Data shown:

[Start of section]

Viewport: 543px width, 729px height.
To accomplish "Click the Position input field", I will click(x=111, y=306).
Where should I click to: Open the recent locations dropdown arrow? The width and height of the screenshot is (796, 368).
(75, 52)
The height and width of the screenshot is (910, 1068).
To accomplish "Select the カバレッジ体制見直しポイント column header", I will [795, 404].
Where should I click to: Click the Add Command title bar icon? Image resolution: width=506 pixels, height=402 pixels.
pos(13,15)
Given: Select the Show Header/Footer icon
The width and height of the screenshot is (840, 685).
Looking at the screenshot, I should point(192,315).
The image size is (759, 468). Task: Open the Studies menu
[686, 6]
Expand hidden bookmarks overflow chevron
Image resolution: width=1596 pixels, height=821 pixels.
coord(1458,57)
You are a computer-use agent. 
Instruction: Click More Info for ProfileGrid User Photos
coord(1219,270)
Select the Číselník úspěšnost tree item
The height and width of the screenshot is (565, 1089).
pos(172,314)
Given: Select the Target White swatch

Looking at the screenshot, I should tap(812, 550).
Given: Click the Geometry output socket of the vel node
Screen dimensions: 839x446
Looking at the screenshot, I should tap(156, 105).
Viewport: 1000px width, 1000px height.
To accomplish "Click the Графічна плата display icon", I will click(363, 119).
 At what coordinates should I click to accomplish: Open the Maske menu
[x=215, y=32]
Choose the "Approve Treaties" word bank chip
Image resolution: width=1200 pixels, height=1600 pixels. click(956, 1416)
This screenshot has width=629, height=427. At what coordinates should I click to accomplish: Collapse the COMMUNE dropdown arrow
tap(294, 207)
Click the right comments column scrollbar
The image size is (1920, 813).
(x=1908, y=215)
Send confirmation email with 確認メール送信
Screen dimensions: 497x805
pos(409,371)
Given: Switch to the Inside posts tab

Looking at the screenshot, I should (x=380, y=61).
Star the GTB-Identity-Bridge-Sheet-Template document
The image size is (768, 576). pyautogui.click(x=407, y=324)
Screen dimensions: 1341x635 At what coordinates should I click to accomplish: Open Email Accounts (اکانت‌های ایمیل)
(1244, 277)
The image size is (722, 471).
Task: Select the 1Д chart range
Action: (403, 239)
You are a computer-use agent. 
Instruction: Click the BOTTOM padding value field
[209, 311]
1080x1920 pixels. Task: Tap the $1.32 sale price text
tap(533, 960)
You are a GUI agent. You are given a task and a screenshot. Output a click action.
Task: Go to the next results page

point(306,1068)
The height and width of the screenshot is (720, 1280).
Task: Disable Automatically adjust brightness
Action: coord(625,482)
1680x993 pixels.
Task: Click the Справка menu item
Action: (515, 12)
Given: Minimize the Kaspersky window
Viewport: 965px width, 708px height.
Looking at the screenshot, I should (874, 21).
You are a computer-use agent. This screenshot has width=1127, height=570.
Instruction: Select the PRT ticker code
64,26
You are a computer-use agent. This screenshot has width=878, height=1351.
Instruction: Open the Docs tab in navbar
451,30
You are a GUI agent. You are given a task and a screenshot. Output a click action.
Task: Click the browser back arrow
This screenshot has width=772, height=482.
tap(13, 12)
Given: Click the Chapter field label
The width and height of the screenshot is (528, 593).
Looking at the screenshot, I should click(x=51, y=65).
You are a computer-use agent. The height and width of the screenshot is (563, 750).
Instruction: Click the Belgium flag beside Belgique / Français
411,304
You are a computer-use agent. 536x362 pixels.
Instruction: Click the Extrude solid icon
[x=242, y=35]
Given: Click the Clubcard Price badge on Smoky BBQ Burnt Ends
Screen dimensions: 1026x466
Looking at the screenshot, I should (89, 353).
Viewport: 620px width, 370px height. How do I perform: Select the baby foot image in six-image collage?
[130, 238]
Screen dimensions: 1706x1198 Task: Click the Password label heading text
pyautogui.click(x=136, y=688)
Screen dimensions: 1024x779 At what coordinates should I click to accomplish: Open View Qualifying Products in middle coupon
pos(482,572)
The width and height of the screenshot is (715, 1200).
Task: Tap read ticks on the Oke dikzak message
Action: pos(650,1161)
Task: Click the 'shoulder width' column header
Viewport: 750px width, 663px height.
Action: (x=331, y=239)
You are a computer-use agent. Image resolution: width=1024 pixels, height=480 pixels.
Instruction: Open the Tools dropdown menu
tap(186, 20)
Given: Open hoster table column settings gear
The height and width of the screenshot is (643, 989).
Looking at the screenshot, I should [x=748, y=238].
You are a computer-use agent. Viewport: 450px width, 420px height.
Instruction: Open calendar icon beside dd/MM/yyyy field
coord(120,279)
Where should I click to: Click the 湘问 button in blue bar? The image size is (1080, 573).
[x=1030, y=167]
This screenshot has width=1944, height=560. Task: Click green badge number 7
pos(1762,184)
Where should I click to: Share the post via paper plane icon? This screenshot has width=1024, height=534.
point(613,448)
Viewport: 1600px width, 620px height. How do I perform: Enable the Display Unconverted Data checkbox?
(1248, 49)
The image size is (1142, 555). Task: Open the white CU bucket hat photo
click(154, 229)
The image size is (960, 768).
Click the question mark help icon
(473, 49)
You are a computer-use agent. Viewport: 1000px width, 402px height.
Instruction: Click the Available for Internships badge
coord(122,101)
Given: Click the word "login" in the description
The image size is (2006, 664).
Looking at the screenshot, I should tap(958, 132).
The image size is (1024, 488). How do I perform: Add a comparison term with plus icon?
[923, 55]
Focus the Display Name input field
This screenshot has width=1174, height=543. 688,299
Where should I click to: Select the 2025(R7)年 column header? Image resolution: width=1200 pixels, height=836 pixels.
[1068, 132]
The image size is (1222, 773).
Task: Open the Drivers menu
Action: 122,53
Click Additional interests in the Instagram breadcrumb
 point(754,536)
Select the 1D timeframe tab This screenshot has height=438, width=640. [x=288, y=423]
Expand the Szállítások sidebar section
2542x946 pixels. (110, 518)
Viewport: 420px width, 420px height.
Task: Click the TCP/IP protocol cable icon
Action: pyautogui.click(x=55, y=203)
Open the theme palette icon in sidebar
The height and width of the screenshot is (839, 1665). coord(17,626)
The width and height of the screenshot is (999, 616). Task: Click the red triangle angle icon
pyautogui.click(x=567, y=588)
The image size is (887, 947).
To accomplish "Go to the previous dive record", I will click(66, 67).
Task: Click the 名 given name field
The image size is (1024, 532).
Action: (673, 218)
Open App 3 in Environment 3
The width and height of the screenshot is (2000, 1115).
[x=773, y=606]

[End of section]

Nothing in the entries above should differ when you return them in full.

Solution to this exercise:
Viewport: 543px width, 729px height.
To accomplish "Click the Position input field", I will click(x=111, y=306).
Where should I click to: Open the recent locations dropdown arrow? The width and height of the screenshot is (796, 368).
(75, 52)
The height and width of the screenshot is (910, 1068).
To accomplish "Select the カバレッジ体制見直しポイント column header", I will [795, 404].
Where should I click to: Click the Add Command title bar icon? Image resolution: width=506 pixels, height=402 pixels.
pos(13,15)
Given: Select the Show Header/Footer icon
The width and height of the screenshot is (840, 685).
Looking at the screenshot, I should point(192,315).
The image size is (759, 468). Task: Open the Studies menu
[686, 6]
Expand hidden bookmarks overflow chevron
Image resolution: width=1596 pixels, height=821 pixels.
coord(1458,57)
You are a computer-use agent. 
Instruction: Click More Info for ProfileGrid User Photos
coord(1219,270)
Select the Číselník úspěšnost tree item
The height and width of the screenshot is (565, 1089).
pos(172,314)
Given: Select the Target White swatch

Looking at the screenshot, I should tap(812, 550).
Given: Click the Geometry output socket of the vel node
Screen dimensions: 839x446
Looking at the screenshot, I should tap(156, 105).
Viewport: 1000px width, 1000px height.
To accomplish "Click the Графічна плата display icon", I will click(363, 119).
 At what coordinates should I click to accomplish: Open the Maske menu
[x=215, y=32]
Choose the "Approve Treaties" word bank chip
Image resolution: width=1200 pixels, height=1600 pixels. click(956, 1416)
This screenshot has width=629, height=427. At what coordinates should I click to accomplish: Collapse the COMMUNE dropdown arrow
tap(294, 207)
Click the right comments column scrollbar
The image size is (1920, 813).
(x=1908, y=215)
Send confirmation email with 確認メール送信
Screen dimensions: 497x805
pos(409,371)
Given: Switch to the Inside posts tab

Looking at the screenshot, I should (x=380, y=61).
Star the GTB-Identity-Bridge-Sheet-Template document
The image size is (768, 576). pyautogui.click(x=407, y=324)
Screen dimensions: 1341x635 At what coordinates should I click to accomplish: Open Email Accounts (اکانت‌های ایمیل)
(1244, 277)
The image size is (722, 471).
Task: Select the 1Д chart range
Action: (403, 239)
You are a computer-use agent. 
Instruction: Click the BOTTOM padding value field
[209, 311]
1080x1920 pixels. Task: Tap the $1.32 sale price text
tap(533, 960)
You are a GUI agent. You are given a task and a screenshot. Output a click action.
Task: Go to the next results page

point(306,1068)
The height and width of the screenshot is (720, 1280).
Task: Disable Automatically adjust brightness
Action: coord(625,482)
1680x993 pixels.
Task: Click the Справка menu item
Action: (515, 12)
Given: Minimize the Kaspersky window
Viewport: 965px width, 708px height.
Looking at the screenshot, I should (874, 21).
You are a computer-use agent. This screenshot has width=1127, height=570.
Instruction: Select the PRT ticker code
64,26
You are a computer-use agent. This screenshot has width=878, height=1351.
Instruction: Open the Docs tab in navbar
451,30
You are a GUI agent. You are given a task and a screenshot. Output a click action.
Task: Click the browser back arrow
This screenshot has width=772, height=482.
tap(13, 12)
Given: Click the Chapter field label
The width and height of the screenshot is (528, 593).
Looking at the screenshot, I should click(x=51, y=65).
You are a computer-use agent. The height and width of the screenshot is (563, 750).
Instruction: Click the Belgium flag beside Belgique / Français
411,304
You are a computer-use agent. 536x362 pixels.
Instruction: Click the Extrude solid icon
[x=242, y=35]
Given: Click the Clubcard Price badge on Smoky BBQ Burnt Ends
Screen dimensions: 1026x466
Looking at the screenshot, I should (89, 353).
Viewport: 620px width, 370px height. How do I perform: Select the baby foot image in six-image collage?
[130, 238]
Screen dimensions: 1706x1198 Task: Click the Password label heading text
pyautogui.click(x=136, y=688)
Screen dimensions: 1024x779 At what coordinates should I click to accomplish: Open View Qualifying Products in middle coupon
pos(482,572)
The width and height of the screenshot is (715, 1200).
Task: Tap read ticks on the Oke dikzak message
Action: pos(650,1161)
Task: Click the 'shoulder width' column header
Viewport: 750px width, 663px height.
Action: (x=331, y=239)
You are a computer-use agent. Image resolution: width=1024 pixels, height=480 pixels.
Instruction: Open the Tools dropdown menu
tap(186, 20)
Given: Open hoster table column settings gear
The height and width of the screenshot is (643, 989).
Looking at the screenshot, I should [x=748, y=238].
You are a computer-use agent. Viewport: 450px width, 420px height.
Instruction: Open calendar icon beside dd/MM/yyyy field
coord(120,279)
Where should I click to: Click the 湘问 button in blue bar? The image size is (1080, 573).
[x=1030, y=167]
This screenshot has width=1944, height=560. Task: Click green badge number 7
pos(1762,184)
Where should I click to: Share the post via paper plane icon? This screenshot has width=1024, height=534.
point(613,448)
Viewport: 1600px width, 620px height. How do I perform: Enable the Display Unconverted Data checkbox?
(1248, 49)
The image size is (1142, 555). Task: Open the white CU bucket hat photo
click(154, 229)
The image size is (960, 768).
Click the question mark help icon
(473, 49)
You are a computer-use agent. Viewport: 1000px width, 402px height.
Instruction: Click the Available for Internships badge
coord(122,101)
Given: Click the word "login" in the description
The image size is (2006, 664).
Looking at the screenshot, I should tap(958, 132).
The image size is (1024, 488). How do I perform: Add a comparison term with plus icon?
[923, 55]
Focus the Display Name input field
This screenshot has width=1174, height=543. 688,299
Where should I click to: Select the 2025(R7)年 column header? Image resolution: width=1200 pixels, height=836 pixels.
[1068, 132]
The image size is (1222, 773).
Task: Open the Drivers menu
Action: 122,53
Click Additional interests in the Instagram breadcrumb
 point(754,536)
Select the 1D timeframe tab This screenshot has height=438, width=640. [x=288, y=423]
Expand the Szállítások sidebar section
2542x946 pixels. (110, 518)
Viewport: 420px width, 420px height.
Task: Click the TCP/IP protocol cable icon
Action: pyautogui.click(x=55, y=203)
Open the theme palette icon in sidebar
The height and width of the screenshot is (839, 1665). coord(17,626)
The width and height of the screenshot is (999, 616). Task: Click the red triangle angle icon
pyautogui.click(x=567, y=588)
The image size is (887, 947).
To accomplish "Go to the previous dive record", I will click(66, 67).
Task: Click the 名 given name field
The image size is (1024, 532).
Action: (673, 218)
Open App 3 in Environment 3
The width and height of the screenshot is (2000, 1115).
[x=773, y=606]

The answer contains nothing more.